# AA supercharger install and ICV now sticking and other codes



## HazmatE46 (Apr 14, 2009)

Hey guys! I am hoping you might have some ideas. We recently installed an AA supercharger on a 99 323i, and once we got it going, all was ok, but now the engine keeps going into limp mode due to code 1510 Idle speed control valve stuck. Is this because of the newly installed blower or just a fluke that this thing is now sticking?(car was not running for about a week). Also, we are getting 1188 and 1189, but I have read a few threads were others are getting this also with this install, so not AS worried about those. Any ideas? Any help greatly appreciated!


----------



## HazmatE46 (Apr 14, 2009)

Well, problem solved, we had located the maf too close to the blower. Relocated it and all fixed, in case any one else has this problem but, we noticed another problem. Tried giving it a little and got cylinder 5 misfire, and looking at the stfts, they were at 28 and 29, when the code was thrown.
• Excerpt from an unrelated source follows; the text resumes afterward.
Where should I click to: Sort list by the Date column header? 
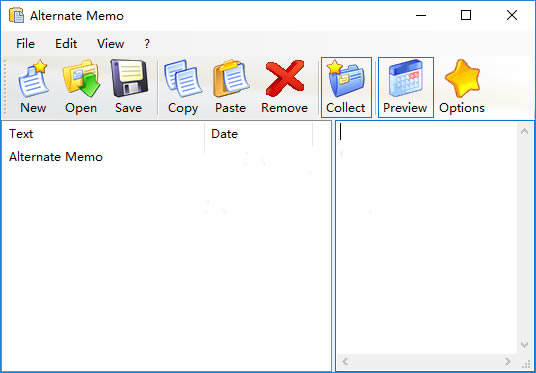(x=258, y=134)
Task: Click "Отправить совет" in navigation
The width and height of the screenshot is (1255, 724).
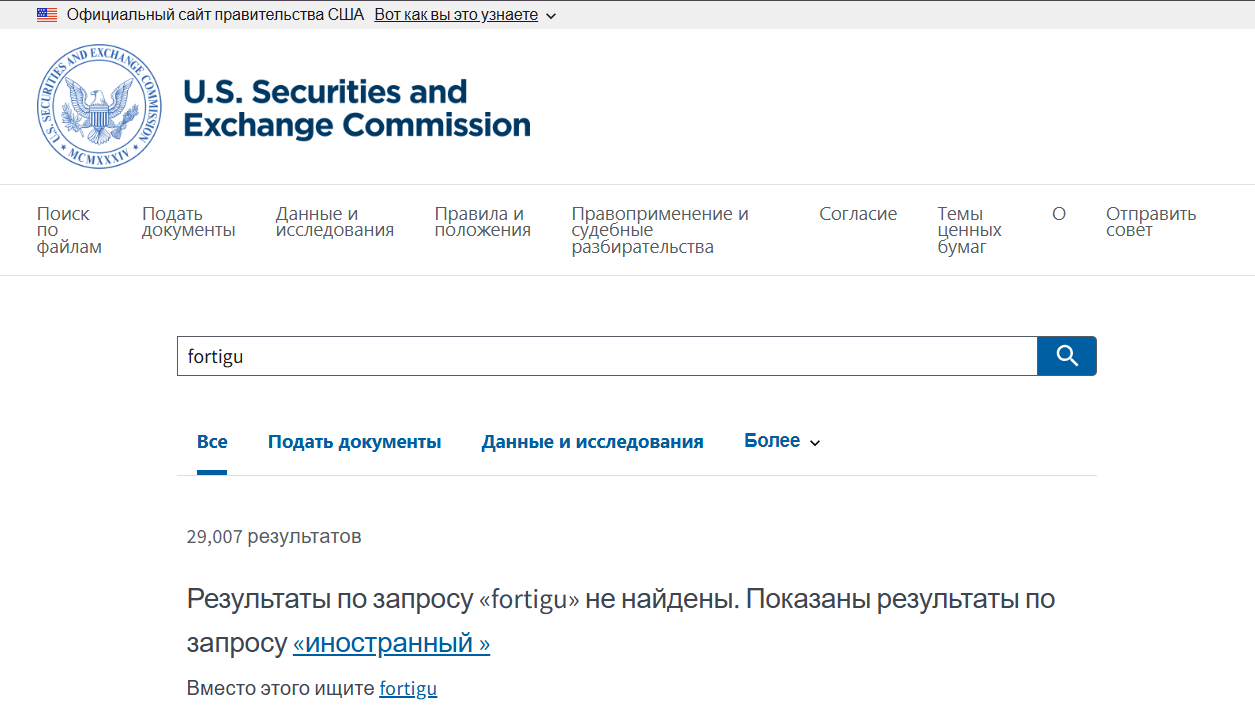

Maybe too lean and need ecu reflashed? help guys


----------



## Elias (Jun 26, 2005)

Just curious I have a 99 323i how much did the supercharger cost you and what modifications did you have to do to the engine to install it? thanks


----------



## HazmatE46 (Apr 14, 2009)

It wasn't my kit, it was my friends, but I think the approx price was 5500 all in. The only real modifications you need to do when installing are: replacing an idler, wiring in the black box in line with the maf, and run all the intercooling piping. There is minor vacuum line adjustments, but overall not a bad install, just watch where you mount the maf sensor in relation to the blower lol.


----------